Police state enthusiasts work with the Duma to have another Iron Curtain
By Yekaterina Vlasova, Yelena Lashkina
(therussianissues.com)

Each day increases the numbers of those wishing to help the Russian economy find additional budget money. Yet the methods they suggest make one ponder in what kind of state all of us will find ourselves living quite soon.

The entourage of the former Mezhprombank head, Sergei Pugachyov (currently member of the Federation Council), is working on a new economic development program for Russia, described as a program of "economic mobilization." A group of drafters, consisting mostly of representatives of the secret services and other power structures and a sprinkling of economists, plans to complete the work by fall 2000, after which it will be submitted for presidential consideration. Though the document is yet to be finalized, some of its points that have become known to Nezavisimaya Gazeta make one assume that the recently observed invigoration of police interference in the economy is not accidental and seems to bespeak new trends in Russia's political and economic system. It looks like that this country is making strides towards becoming a police state.

The punch of the program is this: the national economy is currently in a state requiring a number of tough measures that imply greater state control - enough "playing with democracy and market."

It suggests introducing state export and import monopoly. To have proper "accounting and control," it is necessary to create state-run transport companies, which will enjoy a monopoly on export-import haulage. Financially, the transport companies will have the services of specially authorized banks.

What is interesting, certain tentative steps in this direction have been made. The State Duma has received two draft laws, one called "On Introduction of the State Monopoly on Export of Individual Commodities" and the other "On the State Monopoly on Mass-Scale Export-Import," both of which have been moved by Yevgeny Ishchenko of People's Deputy. The former envisaged a state monopoly on the export of individual strategic goods, mostly raw materials. In Mr. Ishchenko's view, it is only in this way that Russia can come into its own in the market of raw materials without the oligarchs as intermediaries. The bill suggested a pattern of state monopoly similar to one that had existed prior to 1993.

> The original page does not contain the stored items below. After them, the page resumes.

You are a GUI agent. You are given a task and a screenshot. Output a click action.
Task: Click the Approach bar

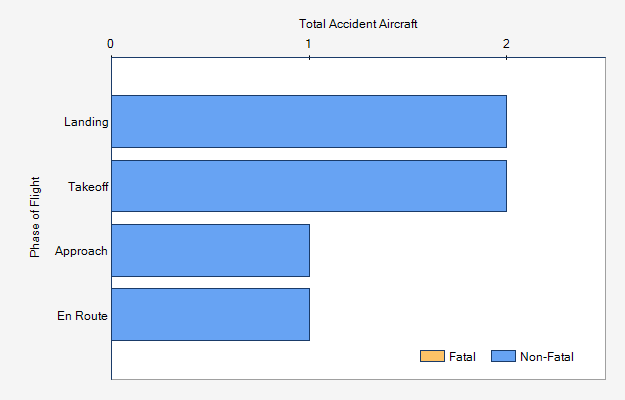[210, 250]
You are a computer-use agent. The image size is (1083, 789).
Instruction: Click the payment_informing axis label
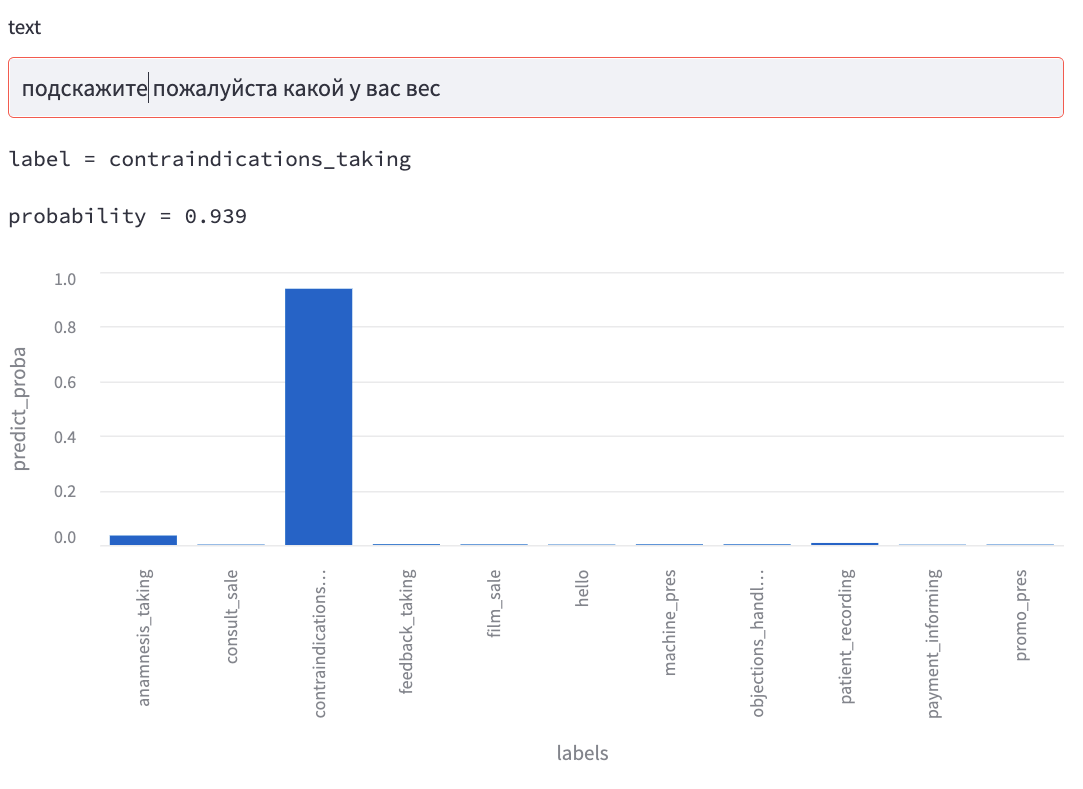click(933, 644)
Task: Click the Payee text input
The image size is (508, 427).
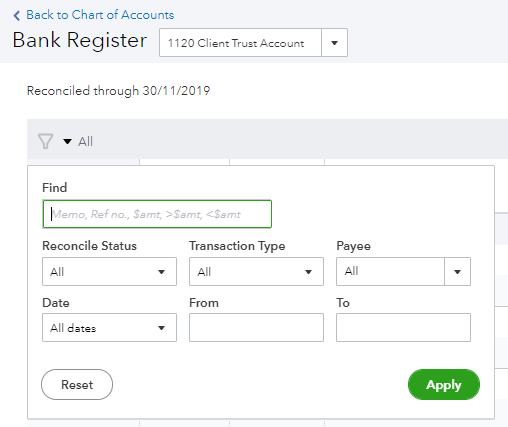Action: (390, 272)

The other bill suggested a tougher mode of imposition of a state monopoly not only on Russian exports but also on imports. That the bills are at odds with the logic of market reforms and interfere with the rights of economic entities was of no importance for their authors. It must be said for fairness sake that the bills being clearly at variance with the Constitution and their highly dubious usefulness for the economy made the legislators vote against them.

This paper does not know if their appearance is connected with the elaboration of a "mobilization economy" strategy, but their "timely" appearance in the Duma suggests that the authors did undertake some lobbying, the more so that they additionally called for introducing state licenses for export-import operations to avoid flight of capital. If after all a license is obtained, all currency transactions should be via the authorized banks, which will have a duty to control corporate expenditures.

Besides, ideologists of the alternative economic program think it is necessary to analyze expediency of foreign travel, directly linking tourism to capital flight from the country. They come up with a simple calculation: each year 20 million Russians travel abroad, leaving with $1,500 apiece, which they can take away without a special Central Bank permission, plus practically an unlimited amount on plastic cards.

This paper has another interesting document, a draft law "On Tourism," prepared by the Duma committee for culture and tourism and signed by its chairman Nikolai Gubenko. What is interesting is not so much the bill itself designed to revitalize Russian tourism, which is undoubtedly a necessary thing, as a covering letter addressed to President Vladimir Putin. The letter says that tourists annually take out of the country around $11 billion, or 25% of the federal budget, which makes tourism the biggest channel for the outflow of capital. The problem certainly is one of the most urgent, but the proposed remedy, mostly the channeling of tourism to domestic resorts, can hardly be effective.

The program drafters also have plans for industries, which, in their book, ought to operate under obligatory state orders and in accordance with "fair" state prices. But in the still existing market environment a couple of such orders can ruin any company.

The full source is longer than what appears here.